Abdul Mutholib sangatlah
bersuka cita, ketika Aminah mengabarkan akan kelahiran cucunya. Ia pun
menggendong cucunya itu lalu memasuki kabah, mendoakan cucunya itu dan kemudian
memberinya nama Muhammad. Muhammad dilahirkan di Mekah pada hari Senin, 12
Rabiuul Awwal tahun 571. Lahir dari seorang Ibu bernama Aminah dan ayah bernama
Abdullah. Di masa itu orang-orang mulia suku Quaraisy mempunyai kebiasaan untuk
menyerahkan anak mereka kepada para ibu susuan yang berasal dari desa
(pedalaman) dengan tujuan agar di tahun-tahun pertama kehidupannya sang anak
hidup di udara pedalaman yang masih segar, hingga diharapkan badannya menjadi
sehat.
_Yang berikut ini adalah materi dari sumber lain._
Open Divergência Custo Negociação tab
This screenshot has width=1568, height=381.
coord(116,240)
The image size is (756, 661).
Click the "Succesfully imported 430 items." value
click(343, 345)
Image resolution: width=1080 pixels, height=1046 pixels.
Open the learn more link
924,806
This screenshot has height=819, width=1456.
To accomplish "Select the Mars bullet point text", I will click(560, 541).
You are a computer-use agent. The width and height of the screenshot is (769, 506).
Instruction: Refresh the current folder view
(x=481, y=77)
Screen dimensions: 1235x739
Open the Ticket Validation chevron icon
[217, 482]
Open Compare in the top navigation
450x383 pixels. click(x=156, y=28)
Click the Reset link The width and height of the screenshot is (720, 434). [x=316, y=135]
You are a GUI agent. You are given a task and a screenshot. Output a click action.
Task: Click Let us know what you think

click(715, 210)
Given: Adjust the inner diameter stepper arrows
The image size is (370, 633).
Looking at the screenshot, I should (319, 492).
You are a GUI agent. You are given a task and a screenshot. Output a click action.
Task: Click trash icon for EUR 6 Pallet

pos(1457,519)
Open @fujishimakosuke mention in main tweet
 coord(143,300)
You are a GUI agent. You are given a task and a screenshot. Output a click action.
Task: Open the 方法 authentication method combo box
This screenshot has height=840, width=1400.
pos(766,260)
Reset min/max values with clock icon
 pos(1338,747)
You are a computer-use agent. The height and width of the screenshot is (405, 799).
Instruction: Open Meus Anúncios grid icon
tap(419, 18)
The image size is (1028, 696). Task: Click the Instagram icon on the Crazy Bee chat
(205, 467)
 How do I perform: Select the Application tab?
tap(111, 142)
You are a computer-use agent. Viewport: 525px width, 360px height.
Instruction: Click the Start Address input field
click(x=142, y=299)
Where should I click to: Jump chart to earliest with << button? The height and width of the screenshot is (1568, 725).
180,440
Oleh karena itu Abdul Muthalib mencari ibu susuan bagi cucu tercintanya
Muhammad. Ketika itu datanglah wanita-wanita Bani Sa’ad di Mekah, mereka
mencari anak-anak untuk disusui diantara mereka adalah Halimah As Sa’diyyah.
Semua wanita itu telah mengambil anak untuk disusui kecuali Halimah As
Sa’diyyah, ia tidak menemukan anak kecuali Muhammad. Mula-mula ia enggan untuk
menyusui karena Muhammad adalah anak yatim. Namun ia tidak suka manakala kembali
tanpa membawa anak susuan. Akhirnya Halimah As Sa’diyyah mengambil Muhammad
karena tidak ada bayi lain selain Muhammad untuk disusui. Karena kehendak Allah
SWT Halimah As Sa’diyyah banyak mendapatkan berkah selama menyusui Muhammad.
Nabi Muhammad SAW menjadi
salah satu teladan anak sepersusuan. Dalam sebuah riwayat diceritakan bahwa
nabi Muhammad SAW adalah saudara sepersusuan Hamzah, karena selain menyusui
nabi Muhammad Halimah juga menyusui Hamzah. Dalam firman Allah SWT, dijelaskan
bahwa seorang ibu berkewajiban menyusui anaknya hingga du atahun penuh. “Bagi yang ingin menyempurnakan penyusuan,
seorang ibu diperintahkan menyusui anaknya hingga dua tahun penuh. Tetapi boleh
juga seorang anak disusukan oleh orang lain yang bukan ibunya.” Berdasarkan
Surat Al Baqarah ayat 233.
Namun
yang harus diperhatikan dalam mencari ibu susuan harus jelas status dari
ibu-ibu susuan tersebut, terutama moral dan kebersihannya. Pertemuan antara ibu
susuan dengan ibu haruslah terjalin dengan baik disertai akad perjanjian yang
baik hingga di kemudian hari tidak terjadi hal-hal yang tidak diinginkan.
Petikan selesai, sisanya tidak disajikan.